An Ottawa-born startup that’s creating a carbon-capture system its founders dub an “antacid for the ocean” can count a group bankrolled by the world’s richest man among its growing list of believers.

Planetary Technologies announced Friday it’s been awarded a US$1-million prize in a competition funded by multibillionaire Elon Musk and his foundation to come up with sustainable ways of scrubbing carbon dioxide from the atmosphere.

The three-year-old company says the money from the XPRIZE Carbon Removal Milestone Award will go toward the construction of full-scale demonstration facilities in Quebec, Nova Scotia and the United Kingdom. 

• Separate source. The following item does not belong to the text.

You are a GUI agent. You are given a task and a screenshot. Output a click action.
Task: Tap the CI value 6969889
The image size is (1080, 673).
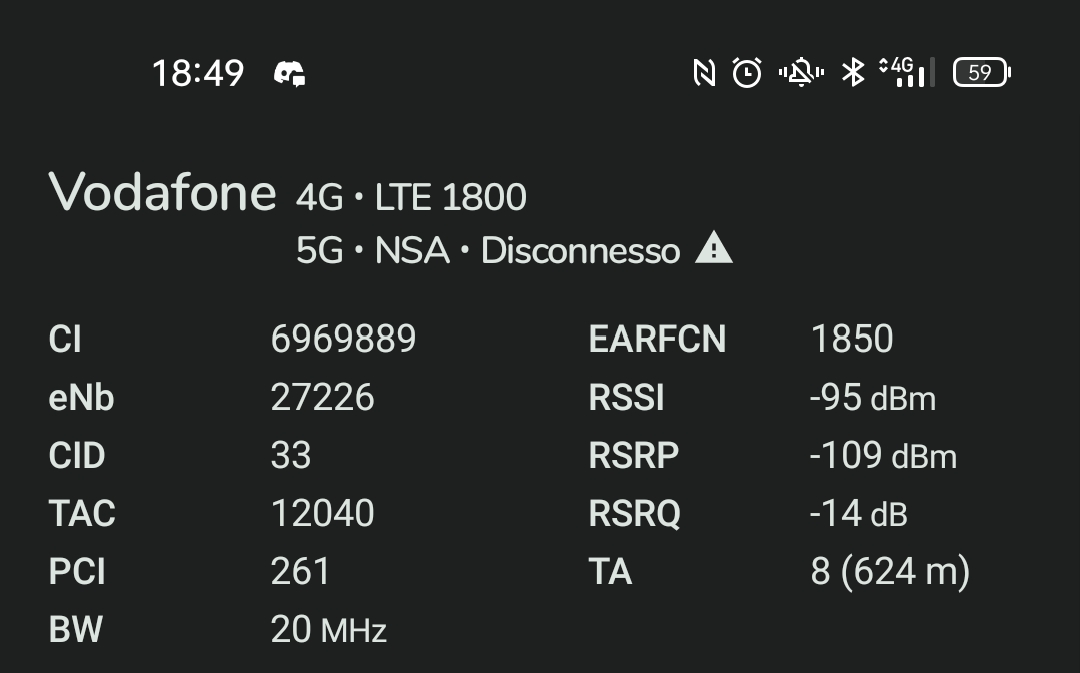(x=343, y=338)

Planetary’s proprietary system “purifies” the mountains of alkaline rock waste left behind by large-scale mining operations, extracting the alkalinity from the rubble and putting it in the ocean. There, it accelerates the Earth’s natural carbon cycle, pulling carbon from the air and storing it as a natural component of ocean chemistry for up to 100,000 years.


“We’ve developed a critical tool to restore our climate and our oceans,” Planetary CEO Mike Kelland said in a statement. “With XPRIZE’s validation of our technology, we can accelerate our development to reach our target scale of removing one gigaton of carbon every year.”

The new award is part of the US$100-million XPRIZE Carbon Removal challenge, a four-year global competition funded by Musk and his Musk Foundation. 

Millions in funding
More than 1,100 teams are registered in the competition, and 15 were chosen as milestone winners by a panel of 70-plus independent judges from the fields of carbon removal, climate innovation, energy transition technology and natural ecosystems.

The award is the latest feather in the cap for Planetary, which last month announced it landed $4.2 million from a group of investors that includes Innovacorp, a Nova Scotia Crown corporation that funds early stage tech firms, and San Francisco-based VC firm Apollo Projects.

The firm has also received $3.6 million in grants from governments in Canada and the U.K.